--- The problem ---
Rewrite the material below, replacing "Instruction" with "Goal" everywhere it occurs and leaving everything else as it is.

════════════════

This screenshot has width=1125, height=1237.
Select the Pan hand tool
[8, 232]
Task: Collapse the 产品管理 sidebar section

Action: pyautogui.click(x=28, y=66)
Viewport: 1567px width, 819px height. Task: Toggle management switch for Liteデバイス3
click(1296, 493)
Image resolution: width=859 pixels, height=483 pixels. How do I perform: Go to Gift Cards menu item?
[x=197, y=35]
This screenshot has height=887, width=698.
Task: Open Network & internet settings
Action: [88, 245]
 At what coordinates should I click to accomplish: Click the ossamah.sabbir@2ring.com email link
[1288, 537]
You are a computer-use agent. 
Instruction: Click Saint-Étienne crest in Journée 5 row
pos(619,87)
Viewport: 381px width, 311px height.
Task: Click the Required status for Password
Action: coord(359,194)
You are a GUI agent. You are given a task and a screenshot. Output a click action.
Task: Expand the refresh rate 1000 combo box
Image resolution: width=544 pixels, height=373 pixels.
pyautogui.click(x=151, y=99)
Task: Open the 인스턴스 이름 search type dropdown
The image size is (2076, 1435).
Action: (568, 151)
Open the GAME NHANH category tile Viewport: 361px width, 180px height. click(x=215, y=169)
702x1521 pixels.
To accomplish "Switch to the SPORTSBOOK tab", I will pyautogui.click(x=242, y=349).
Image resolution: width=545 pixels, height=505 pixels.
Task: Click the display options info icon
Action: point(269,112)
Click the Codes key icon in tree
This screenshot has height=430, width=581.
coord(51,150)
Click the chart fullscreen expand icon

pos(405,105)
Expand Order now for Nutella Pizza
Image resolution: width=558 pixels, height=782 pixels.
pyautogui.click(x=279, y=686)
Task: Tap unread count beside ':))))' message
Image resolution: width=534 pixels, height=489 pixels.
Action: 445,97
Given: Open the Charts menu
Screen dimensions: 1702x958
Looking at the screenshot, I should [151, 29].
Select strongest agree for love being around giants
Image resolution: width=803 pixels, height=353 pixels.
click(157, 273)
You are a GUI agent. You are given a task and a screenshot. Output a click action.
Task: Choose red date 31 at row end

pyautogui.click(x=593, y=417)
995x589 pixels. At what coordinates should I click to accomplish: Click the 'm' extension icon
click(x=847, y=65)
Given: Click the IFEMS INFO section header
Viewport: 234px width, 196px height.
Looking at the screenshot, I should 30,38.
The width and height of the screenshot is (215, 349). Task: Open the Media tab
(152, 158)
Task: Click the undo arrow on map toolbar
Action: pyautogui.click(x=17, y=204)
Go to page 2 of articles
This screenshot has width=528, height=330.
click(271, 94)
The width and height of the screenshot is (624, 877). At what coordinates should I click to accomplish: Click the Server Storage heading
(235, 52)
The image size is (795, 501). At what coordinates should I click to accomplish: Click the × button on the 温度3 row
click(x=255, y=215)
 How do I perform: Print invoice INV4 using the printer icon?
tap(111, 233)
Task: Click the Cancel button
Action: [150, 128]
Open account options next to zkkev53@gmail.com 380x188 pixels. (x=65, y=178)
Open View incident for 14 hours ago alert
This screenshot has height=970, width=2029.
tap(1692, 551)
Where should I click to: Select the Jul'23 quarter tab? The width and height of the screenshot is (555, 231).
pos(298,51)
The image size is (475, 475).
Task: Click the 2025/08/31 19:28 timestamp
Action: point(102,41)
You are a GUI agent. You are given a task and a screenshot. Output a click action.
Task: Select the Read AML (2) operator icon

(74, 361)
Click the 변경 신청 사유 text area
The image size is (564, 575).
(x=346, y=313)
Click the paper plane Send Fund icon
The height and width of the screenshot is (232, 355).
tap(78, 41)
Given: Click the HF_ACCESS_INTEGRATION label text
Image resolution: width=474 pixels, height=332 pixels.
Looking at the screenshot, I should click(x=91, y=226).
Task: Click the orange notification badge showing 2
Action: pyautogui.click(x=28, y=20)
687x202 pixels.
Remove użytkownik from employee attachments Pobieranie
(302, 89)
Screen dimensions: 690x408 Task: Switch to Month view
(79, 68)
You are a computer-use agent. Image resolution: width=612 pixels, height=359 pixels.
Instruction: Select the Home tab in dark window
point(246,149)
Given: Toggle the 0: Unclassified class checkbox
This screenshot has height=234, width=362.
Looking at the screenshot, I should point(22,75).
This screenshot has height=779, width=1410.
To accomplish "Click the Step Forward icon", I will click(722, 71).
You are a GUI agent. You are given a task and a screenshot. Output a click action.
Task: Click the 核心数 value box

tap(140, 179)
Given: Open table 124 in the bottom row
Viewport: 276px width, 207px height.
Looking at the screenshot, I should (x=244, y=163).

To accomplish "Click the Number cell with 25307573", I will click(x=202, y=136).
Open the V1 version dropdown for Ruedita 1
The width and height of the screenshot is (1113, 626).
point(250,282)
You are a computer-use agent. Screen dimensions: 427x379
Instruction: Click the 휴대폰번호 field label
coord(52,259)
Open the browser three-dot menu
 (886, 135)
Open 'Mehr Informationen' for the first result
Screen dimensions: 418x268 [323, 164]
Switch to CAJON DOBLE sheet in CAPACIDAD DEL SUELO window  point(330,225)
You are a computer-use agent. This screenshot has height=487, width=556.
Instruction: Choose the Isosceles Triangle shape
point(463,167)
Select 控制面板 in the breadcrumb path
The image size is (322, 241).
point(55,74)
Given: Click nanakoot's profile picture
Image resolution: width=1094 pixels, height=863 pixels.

════════════════

--- Output below ---
This screenshot has width=1125, height=1237.
Select the Pan hand tool
[8, 232]
Task: Collapse the 产品管理 sidebar section

Action: pyautogui.click(x=28, y=66)
Viewport: 1567px width, 819px height. Task: Toggle management switch for Liteデバイス3
click(1296, 493)
Image resolution: width=859 pixels, height=483 pixels. How do I perform: Go to Gift Cards menu item?
[x=197, y=35]
This screenshot has height=887, width=698.
Task: Open Network & internet settings
Action: [88, 245]
 At what coordinates should I click to accomplish: Click the ossamah.sabbir@2ring.com email link
[1288, 537]
You are a computer-use agent. 
Goal: Click Saint-Étienne crest in Journée 5 row
pos(619,87)
Viewport: 381px width, 311px height.
Task: Click the Required status for Password
Action: coord(359,194)
You are a GUI agent. You are given a task and a screenshot. Output a click action.
Task: Expand the refresh rate 1000 combo box
Image resolution: width=544 pixels, height=373 pixels.
pyautogui.click(x=151, y=99)
Task: Open the 인스턴스 이름 search type dropdown
The image size is (2076, 1435).
Action: (568, 151)
Open the GAME NHANH category tile Viewport: 361px width, 180px height. click(x=215, y=169)
702x1521 pixels.
To accomplish "Switch to the SPORTSBOOK tab", I will pyautogui.click(x=242, y=349).
Image resolution: width=545 pixels, height=505 pixels.
Task: Click the display options info icon
Action: point(269,112)
Click the Codes key icon in tree
This screenshot has height=430, width=581.
coord(51,150)
Click the chart fullscreen expand icon

pos(405,105)
Expand Order now for Nutella Pizza
Image resolution: width=558 pixels, height=782 pixels.
pyautogui.click(x=279, y=686)
Task: Tap unread count beside ':))))' message
Image resolution: width=534 pixels, height=489 pixels.
Action: 445,97
Given: Open the Charts menu
Screen dimensions: 1702x958
Looking at the screenshot, I should [151, 29].
Select strongest agree for love being around giants
Image resolution: width=803 pixels, height=353 pixels.
click(157, 273)
You are a GUI agent. You are given a task and a screenshot. Output a click action.
Task: Choose red date 31 at row end

pyautogui.click(x=593, y=417)
995x589 pixels. At what coordinates should I click to accomplish: Click the 'm' extension icon
click(x=847, y=65)
Given: Click the IFEMS INFO section header
Viewport: 234px width, 196px height.
Looking at the screenshot, I should 30,38.
The width and height of the screenshot is (215, 349). Task: Open the Media tab
(152, 158)
Task: Click the undo arrow on map toolbar
Action: pyautogui.click(x=17, y=204)
Go to page 2 of articles
This screenshot has width=528, height=330.
click(271, 94)
The width and height of the screenshot is (624, 877). At what coordinates should I click to accomplish: Click the Server Storage heading
(235, 52)
The image size is (795, 501). At what coordinates should I click to accomplish: Click the × button on the 温度3 row
click(x=255, y=215)
 How do I perform: Print invoice INV4 using the printer icon?
tap(111, 233)
Task: Click the Cancel button
Action: [150, 128]
Open account options next to zkkev53@gmail.com 380x188 pixels. (x=65, y=178)
Open View incident for 14 hours ago alert
This screenshot has height=970, width=2029.
tap(1692, 551)
Where should I click to: Select the Jul'23 quarter tab? The width and height of the screenshot is (555, 231).
pos(298,51)
The image size is (475, 475).
Task: Click the 2025/08/31 19:28 timestamp
Action: point(102,41)
You are a GUI agent. You are given a task and a screenshot. Output a click action.
Task: Select the Read AML (2) operator icon

(74, 361)
Click the 변경 신청 사유 text area
The image size is (564, 575).
(x=346, y=313)
Click the paper plane Send Fund icon
The height and width of the screenshot is (232, 355).
tap(78, 41)
Given: Click the HF_ACCESS_INTEGRATION label text
Image resolution: width=474 pixels, height=332 pixels.
Looking at the screenshot, I should click(x=91, y=226).
Task: Click the orange notification badge showing 2
Action: pyautogui.click(x=28, y=20)
687x202 pixels.
Remove użytkownik from employee attachments Pobieranie
(302, 89)
Screen dimensions: 690x408 Task: Switch to Month view
(79, 68)
You are a computer-use agent. Image resolution: width=612 pixels, height=359 pixels.
Goal: Select the Home tab in dark window
point(246,149)
Given: Toggle the 0: Unclassified class checkbox
This screenshot has height=234, width=362.
Looking at the screenshot, I should point(22,75).
This screenshot has height=779, width=1410.
To accomplish "Click the Step Forward icon", I will click(722, 71).
You are a GUI agent. You are given a task and a screenshot. Output a click action.
Task: Click the 核心数 value box

tap(140, 179)
Given: Open table 124 in the bottom row
Viewport: 276px width, 207px height.
Looking at the screenshot, I should (x=244, y=163).

To accomplish "Click the Number cell with 25307573", I will click(x=202, y=136).
Open the V1 version dropdown for Ruedita 1
The width and height of the screenshot is (1113, 626).
point(250,282)
You are a computer-use agent. Screen dimensions: 427x379
Goal: Click the 휴대폰번호 field label
coord(52,259)
Open the browser three-dot menu
 (886, 135)
Open 'Mehr Informationen' for the first result
Screen dimensions: 418x268 [323, 164]
Switch to CAJON DOBLE sheet in CAPACIDAD DEL SUELO window  point(330,225)
You are a computer-use agent. This screenshot has height=487, width=556.
Goal: Choose the Isosceles Triangle shape
point(463,167)
Select 控制面板 in the breadcrumb path
The image size is (322, 241).
point(55,74)
Given: Click nanakoot's profile picture
Image resolution: width=1094 pixels, height=863 pixels.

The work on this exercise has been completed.